We conclude that defendant adequately raised the broad legal issue of whether merger was required under ORS 161.067(1).  Although he no longer contends that the conduct at issue "violates two or more statutory provisions," contending instead that "each provision requires proof of an element that the others do not," that change in emphasis amounts to an alternative legal argument in support of the same broader legal issue.  See Gadda v. Gadda, 341 Or 1, 7, 136 P3d 1099 (2006) (concluding that "the broad legal issue" was whether the appellant had served the respondent by legally sufficient means and that sufficiency of service by mail or by delivery were alternative arguments encompassed by that broader legal issue; noting that "the same two sources of law are at issue in both arguments"); see also State v. Smith, 184 Or App 118, 122, 55 P3d 553 (2002) (noting that "ordinary rules of preservation are somewhat more lax when the case turns on the applicability and construction of a statute").  Accordingly, the issue was preserved.

We turn to the merits.  ORS 161.067(1) requires two separate inquiries:  (1) whether a defendant's conduct violated two or more statutory provisions, and (2) whether each such provision requires proof of an element that the others do not.  State v. Barrett, 331 Or 27, 32, 10 P3d 901 (2000).  For the second inquiry, we examine the statutory elements of each offense, not the factual circumstances contained in the indictment.  State v. Walraven, 214 Or App 645, 653-54, 167 P3d 1003 (2007), rev den, 344 Or 280 (2008).

The defendant in Walraven was convicted of both the murder and the aggravated murder of a single victim.  Concluding that the murder conviction merged into the aggravated murder conviction, we explained:

"With the inquiry properly so framed--i.e., that we look solely at the provisions of ORS 163.095 and ORS 163.115, rather than at the particular factual circumstances pleaded in this case, the resolution is straightforward.  ORS 163.115 does not require proof of any element that ORS 163.095 does not.  That is so because, under ORS 163.095, any type of murder defined in ORS 163.115 may serve as the basis for an aggravated murder conviction.  Bluntly:  'murder'--in any form--is an element of aggravated murder.

"* * * [D]efendant's single resulting murder conviction must then merge into his single resulting aggravated murder conviction under the second prong of the Barrett test, because a conviction for murder under ORS 163.115 does not require proof of any element that a conviction for aggravated murder under ORS 163.095 does not."

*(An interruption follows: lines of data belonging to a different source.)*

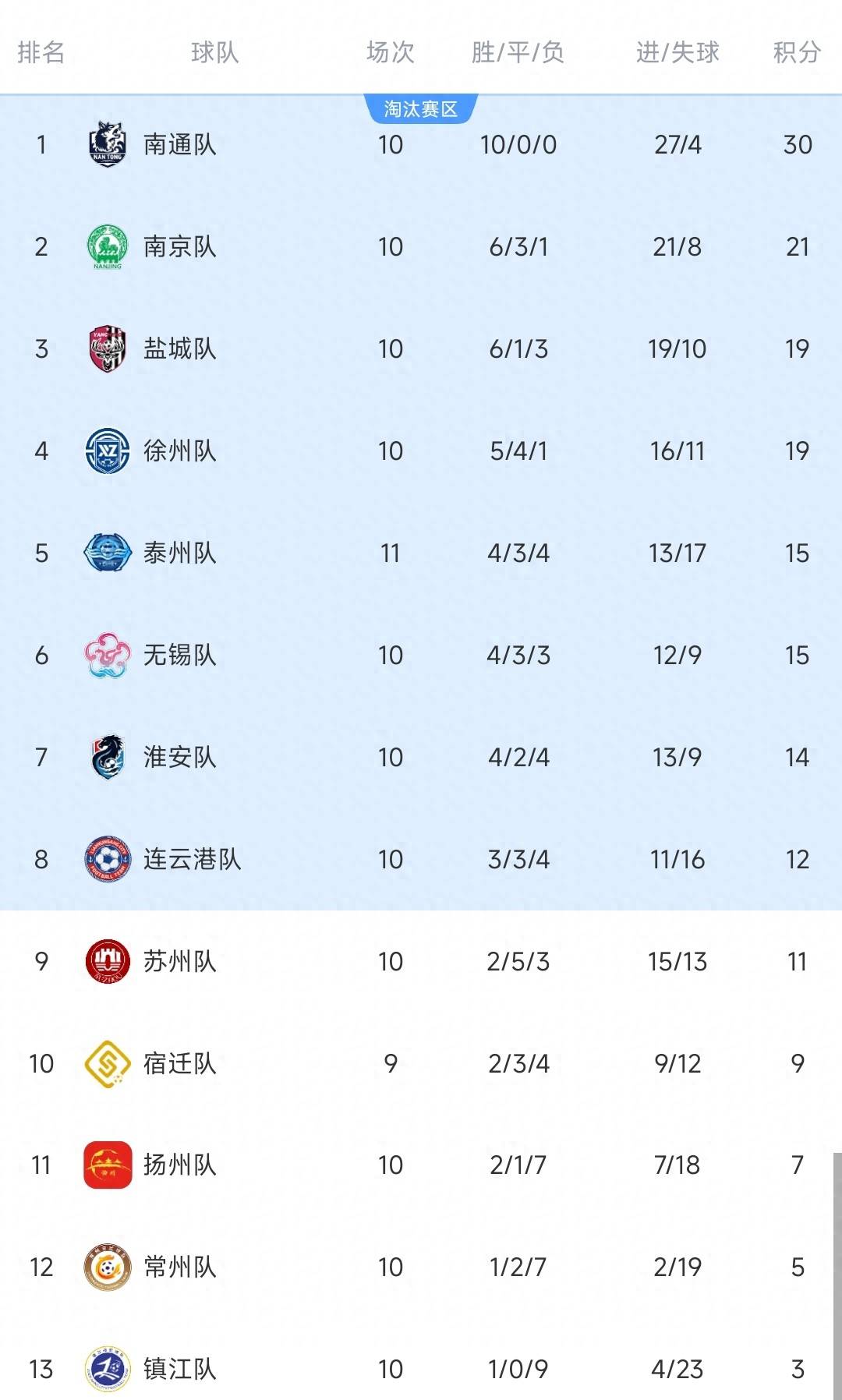This screenshot has height=1400, width=842.
Task: Click the 胜/平/负 column header
Action: click(x=518, y=52)
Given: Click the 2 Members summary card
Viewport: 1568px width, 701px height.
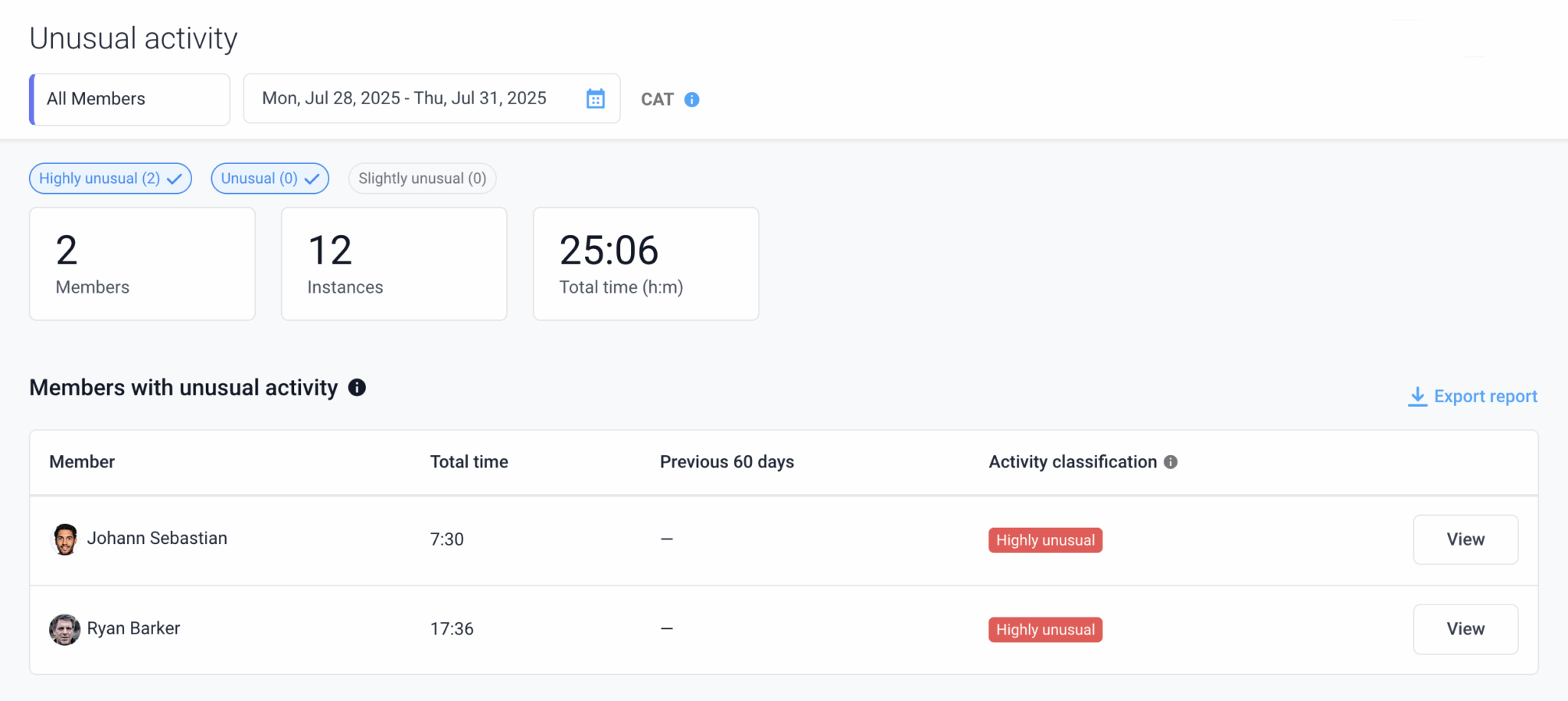Looking at the screenshot, I should (x=141, y=264).
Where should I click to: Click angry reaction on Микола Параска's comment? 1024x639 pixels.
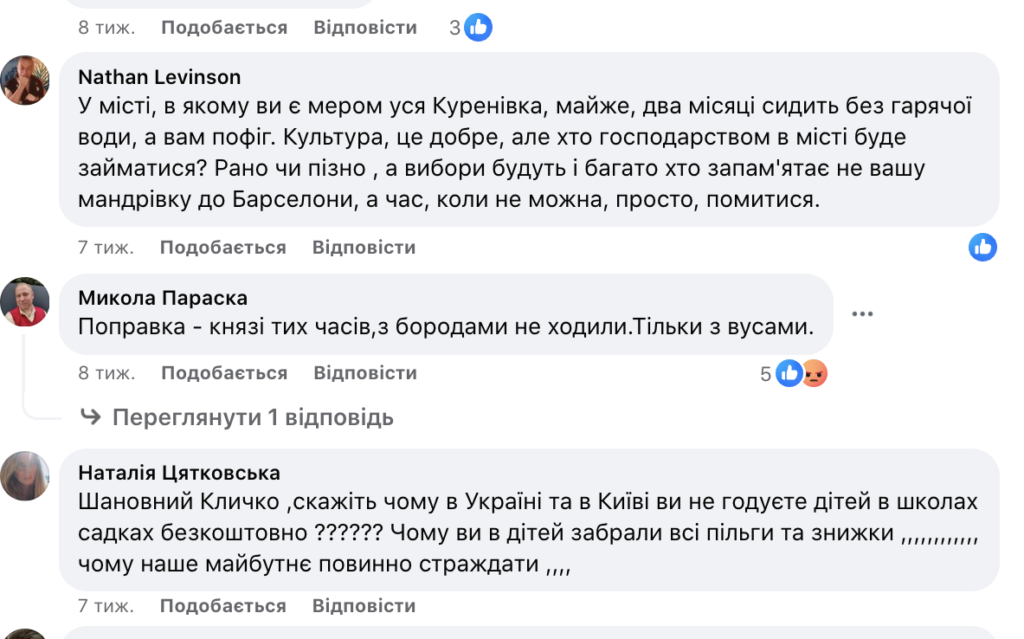click(814, 374)
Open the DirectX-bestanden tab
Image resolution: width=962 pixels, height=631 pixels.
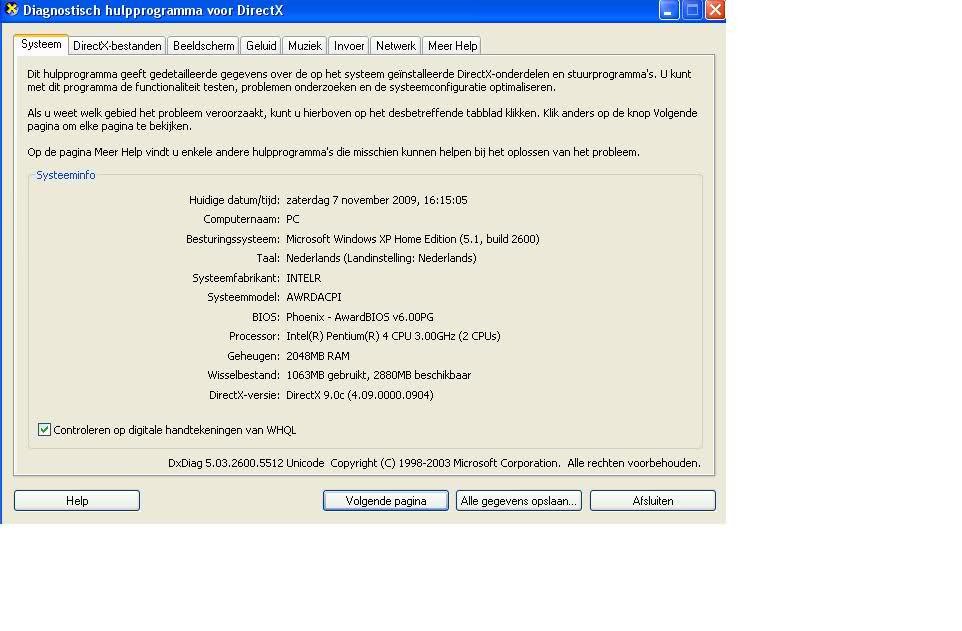117,46
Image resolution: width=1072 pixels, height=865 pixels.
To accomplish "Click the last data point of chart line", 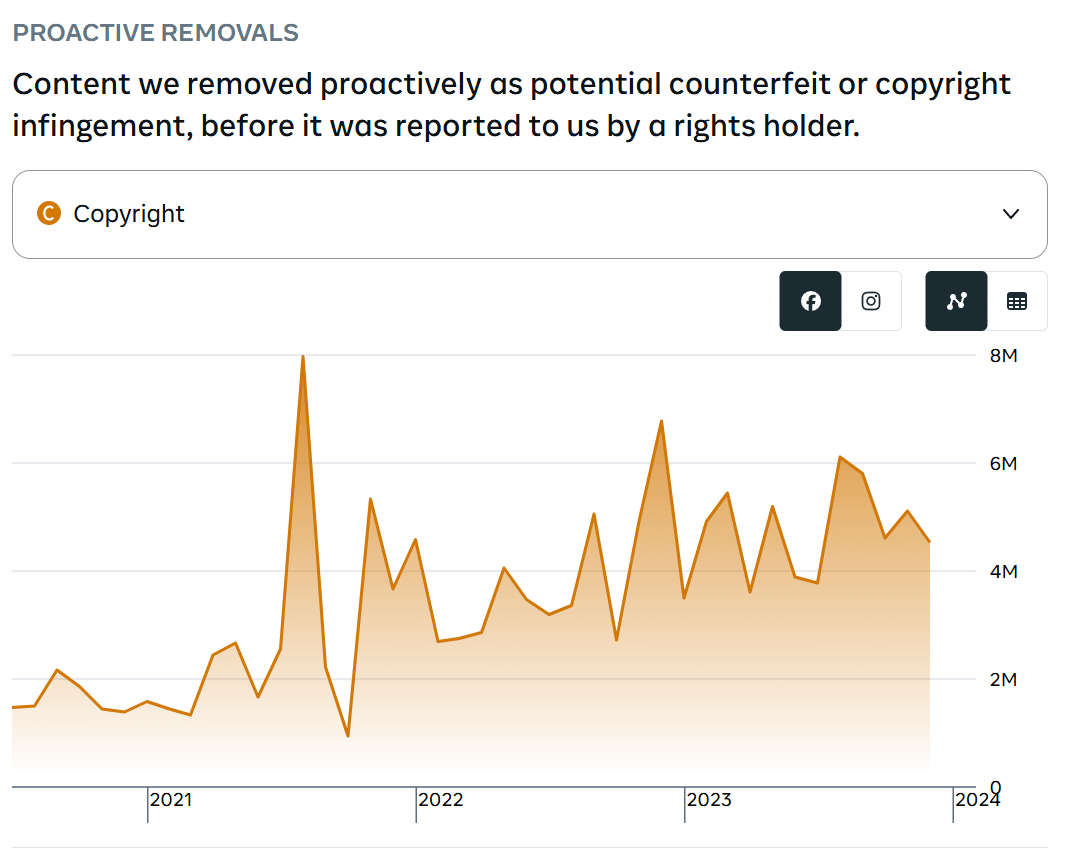I will tap(930, 542).
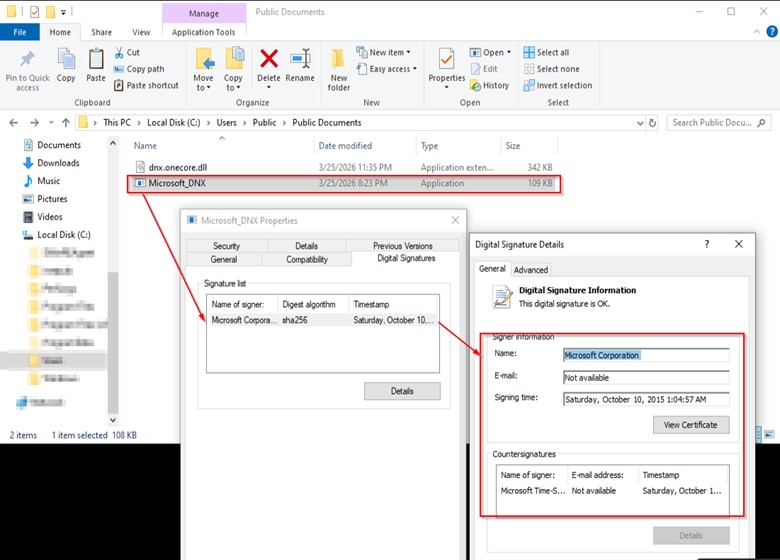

Walraven, 214 Or App at 654 (emphasis in original).  Likewise here, as to each victim, defendant's murder conviction merges into his aggravated murder conviction.

Defendant also contends, in his third assignment of error, that the trial court erred by failing to merge the burglary count with the murder counts.  The state concedes that the error is apparent and that we should exercise our discretion to review it.  We accept that concession and exercise our discretion for the reasons stated in State v. Valladares-Juarez, 219 Or App 561, 564-65, 184 P3d 1131 (2008).

Reversed and remanded for entry of corrected judgment reflecting merger of burglary conviction (Count 7) into murder conviction (Count 5), merger of murder conviction (Count 5) into aggravated murder conviction (Count 1), and merger of murder conviction (Count 6) into aggravated murder conviction (Count 2); otherwise affirmed.